NoOps: Hotswapping slow function calls with RabbitMQ

reinman
reinman
Sep 3, 2018 · 8 min read

Here’s an example of how AI enables autoscaling. AIOps is just the beginning of AI sweeping through the entire software process. Just stay away from Big Tech however if you hope to stay in business

The Problem: Function Calls are Broken

DevOps, NoOps, and now AI Ops is all the rage today and a centerpiece of the so-called “Digital Transformation” buzzword. Yet almost 80% of the costs associated with “DevOps” are painful manual-intensive work required to scale up a codebase. Not exactly a sexy transformation.

Why is code so hard to scale in the first place? The proliferation of non-trivial (if not formidable) tools should be a red flag to any CIO: Kubernetes, Terraform, SaltStack, Ansible, Chef etc… the list keeps expanding.

Maybe these are misguided attempts to address a fundamental flaw in how function calls are built. Yes, this is a trollish statement: after all, function calls are a core construct in just about any mainstream programming language. However, decades ago when IBM and Silicon Valley mapped “lambda calculus” (which almost all programming languages are based on) to “von Neumann hardware” (which almost all hardware is based on), they made a problematic assumption — namely that the caller and callee must sit on the same processor.

The Fallout: DevOps

Along comes distributed computing… and developers started breaking up function calls into various client and server components via micro-services, event queues etc. Unfortunately, no one knows where the bottlenecks are until they put the system under load. The result has been a phobia of anything that smells monolithic —as a result, you can’t hardly write a line of code without first getting expensive DevOps and cloud specialists involved. Might as well let them write it all instead. But isn’t that also premature optimization?

NoOps = Rethinking Operating Systems

Asking developers rip up code to address runtime performance concerns sounds like another kludgy workaround for Silicon Valley’s lack of real innovation (/troll). It certainly increases DevOps cost and overall system complexity. Isn’t this is the sort of thing you pay operating systems and cloud providers for?

Backdooring Higher Order Calculus

The lambda computation model never played well with distributed computing. Bottom line, lambda calculus has no way to express runtime considerations. As a result, most programmers aren’t terribly comfortable developing inside a runtime (several blockchain disasters are proof of this). From a mathematical perspective, the DevOps macro trend is really an attempt to place higher order orchestration calculus such as a rho/reactive (or phi) on top of lambda. But why wasn’t this taught somewhere? Tragically, much of the computer science leadership from Berkeley and Stanford is now gone. So basically you are on your own.

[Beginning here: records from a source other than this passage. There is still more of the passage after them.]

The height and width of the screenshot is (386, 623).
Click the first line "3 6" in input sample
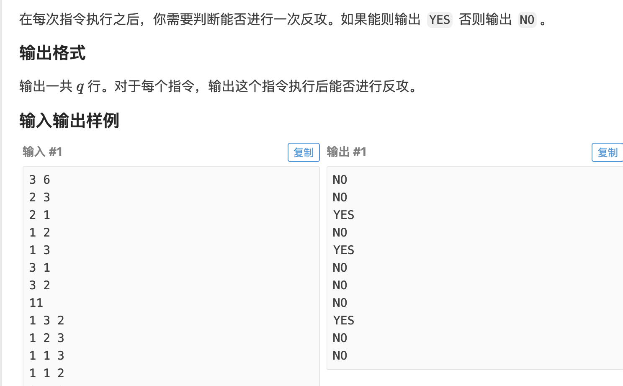[x=40, y=180]
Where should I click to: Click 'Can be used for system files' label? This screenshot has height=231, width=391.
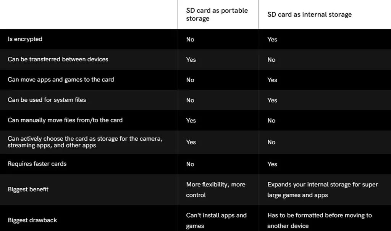(47, 99)
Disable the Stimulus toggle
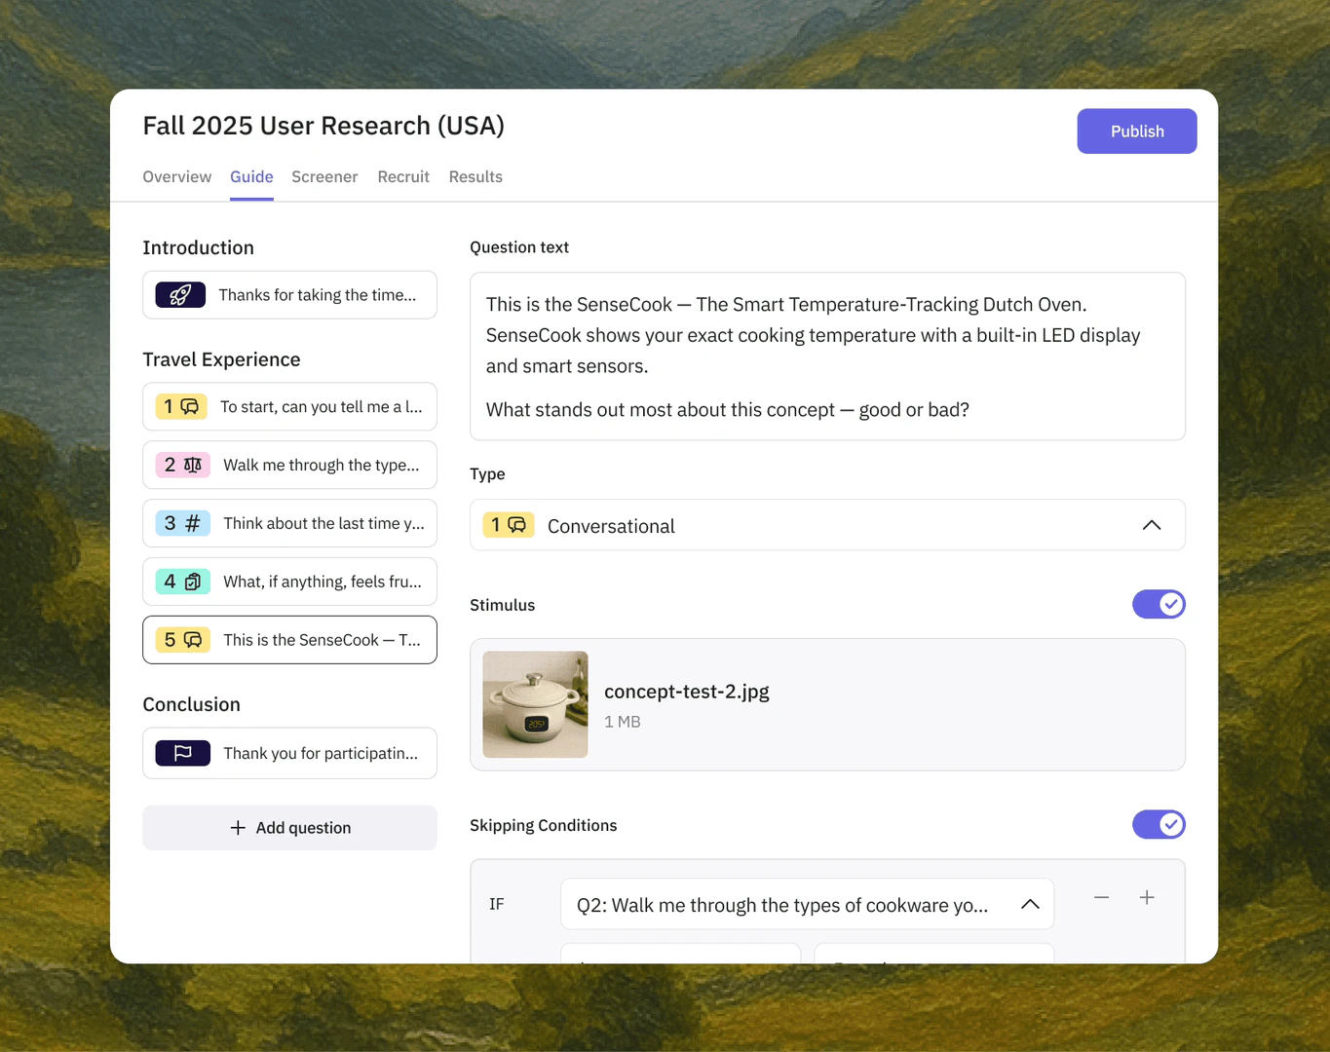Screen dimensions: 1330x1052 click(1159, 604)
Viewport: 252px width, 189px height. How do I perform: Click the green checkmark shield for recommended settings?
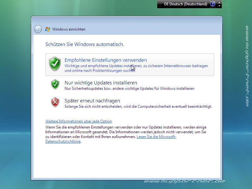[x=55, y=63]
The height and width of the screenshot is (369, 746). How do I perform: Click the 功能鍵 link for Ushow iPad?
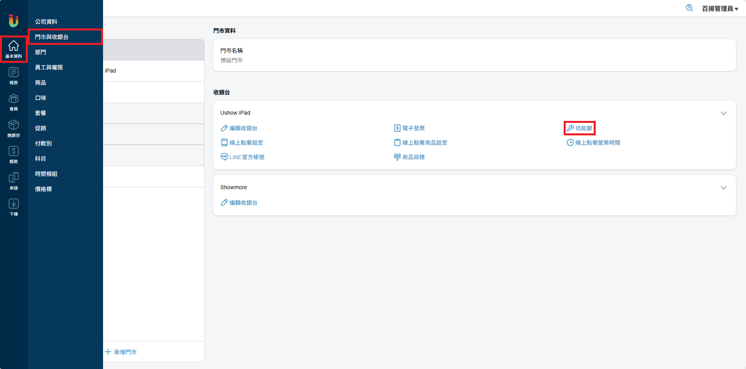click(x=580, y=128)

Big Tech Cloud-Native or Bust

This leaves one obvious answer: hand everything to a Big Tech cloud provider and hope they acqui-hire you before copying it (or buying someone else). It’s no secret that AWS has been key to Amazon’s ability to expand quickly into new verticals. The self-hosting alternative is pretty grim: DevOps is a software development process unto itself and horizontal configuration is almost orthogonal to traditional coding.

Functional Programming

But not all hope is lost. There is a bit of a renaissance in computer science that can collectively be called “functional programming” (FP) or category theory. Category theory is an intersection of algebra (code) and geometry (data) that attempts to put some mathematical rigor behind a lot of the languages/frameworks/fads that have been churned out by the west coast over the years.

Returning Home to NYC

The home of FP of course is Wall Street — NYC finance has been pioneering advanced functional technology at scale for decades. Spreadsheets and trading systems are denotational and reactive by nature. Unfortunately, NYC is not known for sharing its secrets. But in a sense, the computer industry is returning back east to its roots (IBM is in midtown — hence the location of the famous Steve Jobs photo).

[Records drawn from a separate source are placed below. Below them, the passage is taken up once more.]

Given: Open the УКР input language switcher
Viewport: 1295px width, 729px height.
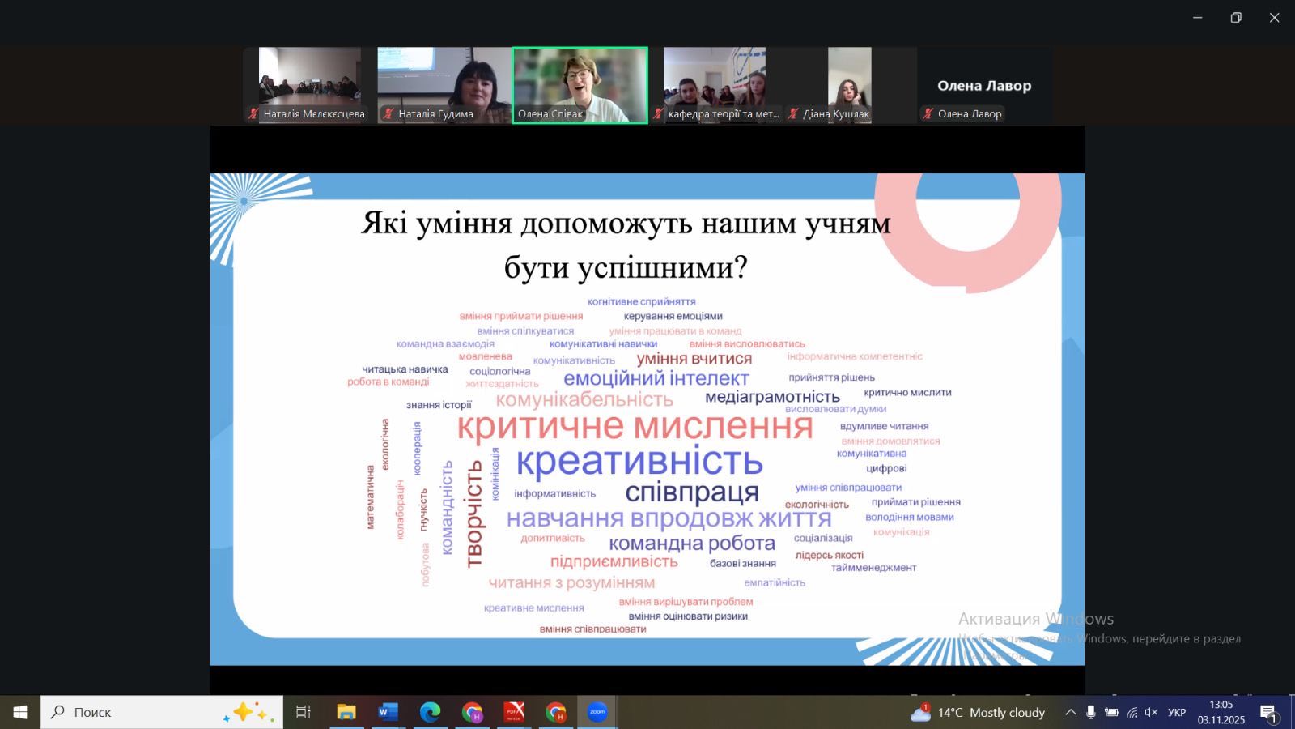Looking at the screenshot, I should (x=1177, y=713).
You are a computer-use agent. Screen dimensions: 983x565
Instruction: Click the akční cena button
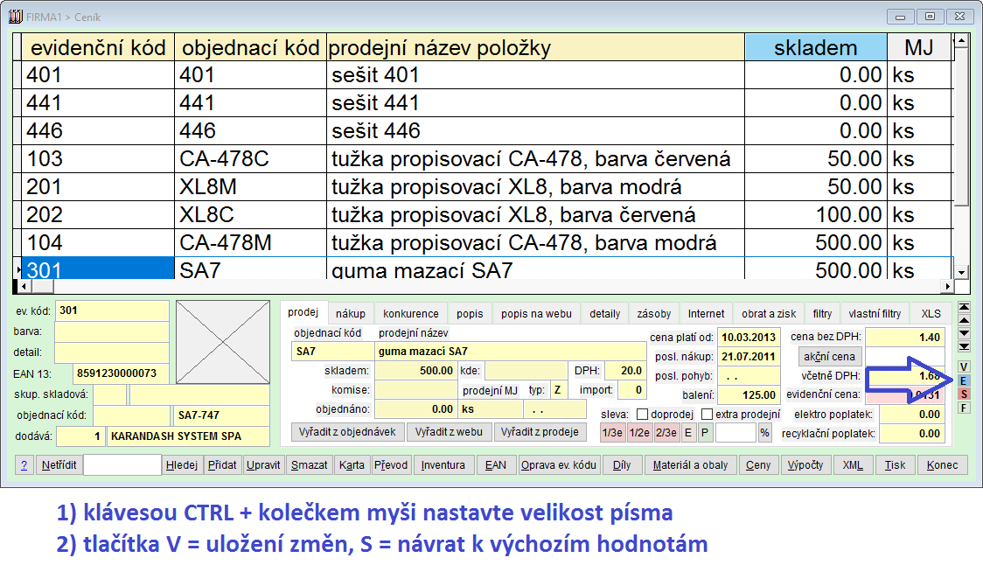tap(827, 357)
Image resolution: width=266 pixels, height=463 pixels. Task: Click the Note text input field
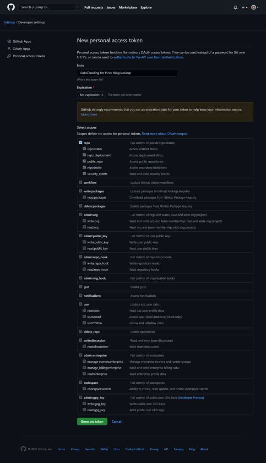tap(128, 73)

As such, the FP community however is starting to figure things out. I don’t want to dive into weeds too much but I should give readers awareness of projects like Unison, that basically realizes that any function can be distributed:

Any mapReduce operation can be distributed

Hotswapping = True Continuous Delivery

But what if you don’t know where the bottlenecks are in advance? After all, you don’t really want to shut down a trading system to fix a problem your code. Hotloading/hotswapping is one key area where the west coast just doesn’t get it. Hotloading code changes (e.g. at the function level) is very useful for rapid Agile turnaround when developing new ideas or collaborating with testers. It is also critical for properly leveraging newer tech like persistent memory hardware. Only hotloading provides for true CI/CD and in 24x7 systems you have no other choice.

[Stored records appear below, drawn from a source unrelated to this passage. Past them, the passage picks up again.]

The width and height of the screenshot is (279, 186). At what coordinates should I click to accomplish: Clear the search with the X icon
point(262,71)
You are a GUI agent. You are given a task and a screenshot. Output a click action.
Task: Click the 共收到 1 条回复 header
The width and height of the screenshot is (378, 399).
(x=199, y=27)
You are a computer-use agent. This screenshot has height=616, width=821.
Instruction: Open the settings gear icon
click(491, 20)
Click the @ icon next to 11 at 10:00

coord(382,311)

Autoscaling: the Holy Grail of DevOps?

As you probably guessed, hotloading is key NYC sauce for automatically resolving performance bottlenecks by replacing traditional lambda calls with message queues, e.g. Unison’s distributed mapReduce.

Next-Gen Node

In the below walkthru, we will be using NodeServerless, an Estonian ‘serverless’ flavor of NodeJS. It is a reference implementation of the Inception AI project and borrows some ideas from NYC finance.

Example Walkthrough

Forget trying to learn Kubernetes or Terraform: suppose all you know is JavaScript. Below are two functions foo() and bar(). Note that bar() calls foo()(as indicated red arrow). Let’s pretend that system profiling discovered a bottleneck here.

Suppose our bottleneck is the call to foo() here

First some background on how NodeServerless works. Applying a Multics concept called single-level memory, foo() and bar() are automatically exposed as endpoints:

Our context called ‘tallinn’ already provides a mesh/topology, which aids in service discovery. Note these methods are already declared async (sprinkling code with async/await is an antipattern I covered previously).

Basic hotloading capability already allows us to edit these functions on the fly. They can also be synced with a traditional filesystem (as shown below) for replication across nodes.

Kubeless and Fission

For those that are not DevOps savvy, here is what Kubeless looks like:

Love those carriage returns

And here is Fission:

UNIX is a hostile world

RabbitMQ

Getting RabbitMQ working properly can be tricky… and this is where the system can apply a bit of automation magic. First let’s verify behavior of the existing code:

Automated testing is yet another Silicon Valley fail

Note that foo(10) = 15 and bar(4) = 12. Also note how the system is asked to “remember” these test cases for later… that’s only possible in an interactive system.

Let’s look at our RabbitMQ console and see it is rather empty:

Resolving Bottlenecks on the Fly

Okay back to our example. Suppose that system profiling discovered a bottleneck at foo()e.g. we need to split up foo() into message queue calls. Ideally we probably want to hide all this, but for this article let’s open up the sausage maker so you can see what is going on.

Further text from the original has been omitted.